◆ **WHAT YOU HAVE TO DO**
Pick up the review of Call For The Dead after its final sentence and carry it forward in the same style.

◆ **SELECTED TEXT**
====
Inspiring Older Readers

posted on 09 Mar 2022

Call For The Dead by John le Carré

Call For The Dead (aka The Deadly Affair) was John Le Carré’s first novel, published in 1961, and the one which introduces us to his greatest creation, George Smiley. Smiley makes his unforgettable debut in Chapter One and his introduction is one of the most impressive pieces of writing I’ve read for a long time. As an intelligence agent Smiley is just about everything the popular image of a spy isn’t – he’s the sort of polar opposite of the thrusting, all-action, suave and dangerous agent you might expect to find in fiction. James Bond he most certainly isn’t:

“Short, fat, and of a quiet disposition, he appeared to spend a lot of money on really bad clothes, which hung about his squat frame like skin on a shrunken toad.”

With his unlikely marriage to the unfaithful Lady Ann Sercombe at an end and his wartime covert European intelligence role at an end, he returns to England and a Government department wholly alien to him:

“ This was a new world for Smiley: the brilliantly lit ­corridors, the smart young men. He felt pedestrian and old-fashioned, homesick for the dilapidated terrace house in Knightsbridge where it had all begun. His appearance seemed to reflect this discomfort in a kind of physical recession which made him more hunched and frog-like than ever. He blinked more, and acquired the nickname of 'Mole'.” 

He’s back but he’s not in the centre of things – an old relic that has to be found a quiet corner:

 'Anyway, my dear fellow, as like as not you're blown after all the ferreting about in the war. Better stick at home, old man, and keep the home fires burning.'

As part of his new role, Smiley undertakes a standard security clearance on Samuel Fennan, a former Communist Party member now working in the Foreign Office. Smiley considers the interview entirely satisfactory and is preparing to clear Fennan of any lingering suspicion of duplicity when he discovers Fennan has suddenly killed himself – and what is more shocking, seems to be blaming the interview with Smiley for his actions.

What follows is something more like a thriller as Smiley and the soon to be retired Police Inspector Mendel team up to try and discover the true story behind Fennan’s ‘suicide’. The two men find themselves trying to follow a thin line of clues that lead them to some unsavoury underworld minor-criminals and a suggestion that some considerably more dangerous East German links might be involved.
====
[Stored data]

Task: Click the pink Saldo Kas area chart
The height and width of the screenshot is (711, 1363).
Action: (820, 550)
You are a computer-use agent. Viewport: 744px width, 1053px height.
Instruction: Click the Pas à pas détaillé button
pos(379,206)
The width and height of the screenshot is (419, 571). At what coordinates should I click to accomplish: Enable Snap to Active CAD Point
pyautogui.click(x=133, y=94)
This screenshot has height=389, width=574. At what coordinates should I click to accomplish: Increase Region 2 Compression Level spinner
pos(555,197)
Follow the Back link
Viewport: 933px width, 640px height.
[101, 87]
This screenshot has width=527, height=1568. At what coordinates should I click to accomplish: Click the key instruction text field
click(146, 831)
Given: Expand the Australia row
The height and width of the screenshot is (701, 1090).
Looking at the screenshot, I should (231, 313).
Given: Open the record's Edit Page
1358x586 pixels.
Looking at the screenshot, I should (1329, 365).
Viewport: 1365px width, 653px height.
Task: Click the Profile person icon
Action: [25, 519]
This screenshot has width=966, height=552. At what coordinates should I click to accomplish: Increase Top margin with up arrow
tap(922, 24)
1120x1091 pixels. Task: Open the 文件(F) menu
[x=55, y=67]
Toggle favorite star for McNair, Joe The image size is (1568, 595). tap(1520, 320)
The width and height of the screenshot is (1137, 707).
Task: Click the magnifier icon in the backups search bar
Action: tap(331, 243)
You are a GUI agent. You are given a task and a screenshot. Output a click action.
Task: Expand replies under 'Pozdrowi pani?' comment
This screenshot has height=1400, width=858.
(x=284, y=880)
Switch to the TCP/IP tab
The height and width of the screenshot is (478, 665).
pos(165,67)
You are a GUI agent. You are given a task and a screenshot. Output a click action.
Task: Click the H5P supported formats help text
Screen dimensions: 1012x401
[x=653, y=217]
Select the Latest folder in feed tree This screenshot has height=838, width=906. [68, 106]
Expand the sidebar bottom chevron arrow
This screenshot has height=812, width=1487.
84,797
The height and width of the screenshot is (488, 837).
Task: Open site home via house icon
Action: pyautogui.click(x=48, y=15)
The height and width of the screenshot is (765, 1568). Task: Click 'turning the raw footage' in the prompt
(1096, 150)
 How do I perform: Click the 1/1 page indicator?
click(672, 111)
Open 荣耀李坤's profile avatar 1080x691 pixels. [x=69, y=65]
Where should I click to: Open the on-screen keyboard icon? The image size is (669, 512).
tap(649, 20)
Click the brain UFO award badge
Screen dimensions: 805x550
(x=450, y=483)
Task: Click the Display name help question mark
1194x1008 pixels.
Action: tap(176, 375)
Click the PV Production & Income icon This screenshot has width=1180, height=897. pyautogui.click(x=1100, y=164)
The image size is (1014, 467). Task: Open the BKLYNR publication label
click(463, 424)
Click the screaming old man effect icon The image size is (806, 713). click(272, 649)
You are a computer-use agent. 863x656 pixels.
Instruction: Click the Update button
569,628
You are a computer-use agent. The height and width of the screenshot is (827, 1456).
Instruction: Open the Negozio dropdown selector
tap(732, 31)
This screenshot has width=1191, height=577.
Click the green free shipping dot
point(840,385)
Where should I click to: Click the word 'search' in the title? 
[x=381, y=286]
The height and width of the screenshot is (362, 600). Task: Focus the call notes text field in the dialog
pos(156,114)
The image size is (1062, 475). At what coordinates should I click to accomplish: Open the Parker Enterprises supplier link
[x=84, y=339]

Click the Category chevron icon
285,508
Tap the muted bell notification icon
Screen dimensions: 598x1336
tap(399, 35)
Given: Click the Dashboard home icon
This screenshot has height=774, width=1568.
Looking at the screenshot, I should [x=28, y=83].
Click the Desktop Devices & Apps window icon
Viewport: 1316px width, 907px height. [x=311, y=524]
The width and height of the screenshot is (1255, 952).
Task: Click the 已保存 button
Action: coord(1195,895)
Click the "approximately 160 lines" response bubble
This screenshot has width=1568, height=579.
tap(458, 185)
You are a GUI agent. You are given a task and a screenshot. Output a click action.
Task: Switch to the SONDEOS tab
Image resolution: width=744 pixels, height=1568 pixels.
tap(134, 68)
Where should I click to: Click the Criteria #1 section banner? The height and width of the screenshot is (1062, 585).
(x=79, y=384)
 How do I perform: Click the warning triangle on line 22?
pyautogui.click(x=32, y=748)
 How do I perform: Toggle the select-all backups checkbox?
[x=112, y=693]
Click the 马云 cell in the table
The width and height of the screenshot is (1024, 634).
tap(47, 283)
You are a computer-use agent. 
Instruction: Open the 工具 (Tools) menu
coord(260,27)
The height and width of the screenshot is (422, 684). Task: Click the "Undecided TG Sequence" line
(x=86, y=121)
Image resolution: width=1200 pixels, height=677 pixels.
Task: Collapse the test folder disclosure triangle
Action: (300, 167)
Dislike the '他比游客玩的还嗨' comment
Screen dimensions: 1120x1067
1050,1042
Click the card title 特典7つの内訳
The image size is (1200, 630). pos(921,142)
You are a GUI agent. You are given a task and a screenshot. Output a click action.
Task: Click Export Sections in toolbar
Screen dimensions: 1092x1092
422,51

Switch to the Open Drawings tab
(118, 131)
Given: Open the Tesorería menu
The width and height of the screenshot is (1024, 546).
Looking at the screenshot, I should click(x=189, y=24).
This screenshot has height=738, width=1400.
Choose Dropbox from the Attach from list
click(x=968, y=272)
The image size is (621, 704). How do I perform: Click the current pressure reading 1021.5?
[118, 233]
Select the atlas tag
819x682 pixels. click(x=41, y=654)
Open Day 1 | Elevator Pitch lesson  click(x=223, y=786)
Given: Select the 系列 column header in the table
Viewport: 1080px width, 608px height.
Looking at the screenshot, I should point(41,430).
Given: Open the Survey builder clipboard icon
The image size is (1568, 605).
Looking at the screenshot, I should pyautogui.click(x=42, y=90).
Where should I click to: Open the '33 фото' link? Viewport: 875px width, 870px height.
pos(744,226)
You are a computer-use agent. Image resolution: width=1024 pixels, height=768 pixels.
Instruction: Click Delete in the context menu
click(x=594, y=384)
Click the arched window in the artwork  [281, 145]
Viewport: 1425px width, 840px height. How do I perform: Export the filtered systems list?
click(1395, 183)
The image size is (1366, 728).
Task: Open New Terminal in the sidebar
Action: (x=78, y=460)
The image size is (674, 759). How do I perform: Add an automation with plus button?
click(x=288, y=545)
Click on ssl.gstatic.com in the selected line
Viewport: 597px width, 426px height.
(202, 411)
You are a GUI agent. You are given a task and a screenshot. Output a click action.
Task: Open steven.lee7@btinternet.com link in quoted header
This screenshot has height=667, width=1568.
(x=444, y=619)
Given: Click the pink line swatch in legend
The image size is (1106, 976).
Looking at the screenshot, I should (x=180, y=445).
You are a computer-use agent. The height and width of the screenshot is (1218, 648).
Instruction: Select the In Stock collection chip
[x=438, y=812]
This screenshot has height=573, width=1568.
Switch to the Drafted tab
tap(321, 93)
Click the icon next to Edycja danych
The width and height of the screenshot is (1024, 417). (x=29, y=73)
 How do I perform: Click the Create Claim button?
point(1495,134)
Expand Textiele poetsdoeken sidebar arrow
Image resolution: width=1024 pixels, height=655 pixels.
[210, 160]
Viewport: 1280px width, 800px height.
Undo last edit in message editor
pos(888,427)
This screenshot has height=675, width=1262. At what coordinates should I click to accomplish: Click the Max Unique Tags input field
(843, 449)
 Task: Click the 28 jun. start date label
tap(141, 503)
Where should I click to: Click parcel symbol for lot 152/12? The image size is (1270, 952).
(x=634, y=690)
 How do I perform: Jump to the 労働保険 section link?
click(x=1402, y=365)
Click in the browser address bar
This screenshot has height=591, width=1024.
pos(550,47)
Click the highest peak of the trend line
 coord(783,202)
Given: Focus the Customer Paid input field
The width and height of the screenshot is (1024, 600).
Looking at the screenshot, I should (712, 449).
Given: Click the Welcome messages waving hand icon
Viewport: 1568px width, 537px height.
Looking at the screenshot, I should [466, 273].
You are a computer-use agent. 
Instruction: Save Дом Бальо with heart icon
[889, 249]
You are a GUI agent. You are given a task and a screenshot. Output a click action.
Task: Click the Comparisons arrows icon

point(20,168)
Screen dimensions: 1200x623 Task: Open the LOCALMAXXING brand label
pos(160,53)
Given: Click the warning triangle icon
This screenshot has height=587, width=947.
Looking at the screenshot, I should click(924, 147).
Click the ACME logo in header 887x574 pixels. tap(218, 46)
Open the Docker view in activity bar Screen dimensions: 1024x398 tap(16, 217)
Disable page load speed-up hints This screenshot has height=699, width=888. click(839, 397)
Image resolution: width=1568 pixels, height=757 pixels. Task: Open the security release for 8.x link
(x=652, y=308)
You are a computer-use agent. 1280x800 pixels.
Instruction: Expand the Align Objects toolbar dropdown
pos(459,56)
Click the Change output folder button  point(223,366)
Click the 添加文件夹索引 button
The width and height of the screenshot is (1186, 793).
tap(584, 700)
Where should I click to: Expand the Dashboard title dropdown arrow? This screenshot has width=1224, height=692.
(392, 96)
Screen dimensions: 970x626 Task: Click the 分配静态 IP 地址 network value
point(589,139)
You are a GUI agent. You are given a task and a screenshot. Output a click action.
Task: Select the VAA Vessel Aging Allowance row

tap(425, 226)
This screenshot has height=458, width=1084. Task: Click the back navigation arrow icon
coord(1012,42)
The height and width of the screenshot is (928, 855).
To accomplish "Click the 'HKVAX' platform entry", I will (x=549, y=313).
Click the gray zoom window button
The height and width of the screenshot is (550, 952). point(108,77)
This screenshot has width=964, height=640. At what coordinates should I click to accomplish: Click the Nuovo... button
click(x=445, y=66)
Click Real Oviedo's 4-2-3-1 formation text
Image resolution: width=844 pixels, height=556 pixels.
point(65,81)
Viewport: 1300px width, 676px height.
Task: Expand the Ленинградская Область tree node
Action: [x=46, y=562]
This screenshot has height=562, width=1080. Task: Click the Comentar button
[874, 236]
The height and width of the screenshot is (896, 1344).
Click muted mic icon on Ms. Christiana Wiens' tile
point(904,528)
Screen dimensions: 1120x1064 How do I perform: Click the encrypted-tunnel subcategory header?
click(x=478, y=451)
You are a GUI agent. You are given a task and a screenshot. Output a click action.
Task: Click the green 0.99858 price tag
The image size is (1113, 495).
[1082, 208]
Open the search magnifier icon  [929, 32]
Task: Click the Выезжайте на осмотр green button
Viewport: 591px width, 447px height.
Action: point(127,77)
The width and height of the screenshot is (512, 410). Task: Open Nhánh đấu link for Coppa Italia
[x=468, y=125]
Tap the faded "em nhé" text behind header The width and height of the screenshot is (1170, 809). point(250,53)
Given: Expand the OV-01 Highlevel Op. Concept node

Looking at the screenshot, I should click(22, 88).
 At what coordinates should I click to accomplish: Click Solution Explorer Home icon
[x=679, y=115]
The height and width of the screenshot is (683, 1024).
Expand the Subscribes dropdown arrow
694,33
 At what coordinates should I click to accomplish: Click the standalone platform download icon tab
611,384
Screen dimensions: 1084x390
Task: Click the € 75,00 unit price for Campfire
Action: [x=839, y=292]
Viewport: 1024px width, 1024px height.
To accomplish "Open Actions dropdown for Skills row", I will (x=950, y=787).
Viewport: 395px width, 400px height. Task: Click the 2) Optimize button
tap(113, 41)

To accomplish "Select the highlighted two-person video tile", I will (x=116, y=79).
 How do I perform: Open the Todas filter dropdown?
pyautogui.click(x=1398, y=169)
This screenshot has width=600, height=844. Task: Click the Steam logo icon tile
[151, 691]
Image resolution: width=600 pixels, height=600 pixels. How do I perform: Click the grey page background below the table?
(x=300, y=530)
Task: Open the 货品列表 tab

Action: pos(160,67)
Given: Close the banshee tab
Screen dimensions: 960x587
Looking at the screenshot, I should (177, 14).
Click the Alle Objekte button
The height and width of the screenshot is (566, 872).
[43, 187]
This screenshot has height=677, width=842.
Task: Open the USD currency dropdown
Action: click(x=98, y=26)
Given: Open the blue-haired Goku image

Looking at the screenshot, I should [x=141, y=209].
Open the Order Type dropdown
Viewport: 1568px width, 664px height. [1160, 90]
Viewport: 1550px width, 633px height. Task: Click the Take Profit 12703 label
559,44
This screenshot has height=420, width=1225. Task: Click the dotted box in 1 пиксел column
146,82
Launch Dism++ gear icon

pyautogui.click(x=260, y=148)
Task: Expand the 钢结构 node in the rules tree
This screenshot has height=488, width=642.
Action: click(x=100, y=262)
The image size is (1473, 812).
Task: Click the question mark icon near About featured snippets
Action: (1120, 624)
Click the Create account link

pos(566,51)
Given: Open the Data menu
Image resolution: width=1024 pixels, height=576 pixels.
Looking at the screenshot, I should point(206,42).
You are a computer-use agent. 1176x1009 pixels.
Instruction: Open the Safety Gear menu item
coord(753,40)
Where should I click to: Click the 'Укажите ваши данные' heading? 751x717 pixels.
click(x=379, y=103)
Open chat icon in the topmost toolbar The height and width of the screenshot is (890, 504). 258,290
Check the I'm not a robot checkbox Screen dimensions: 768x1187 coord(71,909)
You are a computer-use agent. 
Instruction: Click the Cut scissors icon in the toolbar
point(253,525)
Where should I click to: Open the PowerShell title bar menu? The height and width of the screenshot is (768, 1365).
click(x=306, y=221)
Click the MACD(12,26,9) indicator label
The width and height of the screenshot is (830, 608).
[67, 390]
====
◆ **WRITTEN REPLY**
While trying to uncover who has been renting  a stolen car from a local minor criminal, Smiley gets viciously beaten in the backstreets and hospitalised. As a result he uses his time laid-up to rethink what’s been going on and comes to the conclusion that Fennan’s widow might be the key to the whole affair.

As a first novel this is quite a debut. Le Carré just hits the ground running and holds your attention from start to finish in a seemingly effortless way despite some clumsiness in the plotting which seems unnecessarily complicated at times. There is a tendency to spell out the key points of the plot as if we constantly needed a recap and the mysterious East Germans never really come to life.

But these are comparatively minor gripes because the quality of the writing is such a pleasure to engage with – especially if you’ve had the misfortune to read some of the clunky, second-rate spy thrillers that follow in the wake of Le Carré’s novels.

The book was made into a film in 1967 called The Deadly Affair, directed by Sidney Lumet and starring James Mason. The 1966 Penguin I read promotes that film and changes the title of the book to match the movie – which seems to me a completely unnecessary bit of advertising.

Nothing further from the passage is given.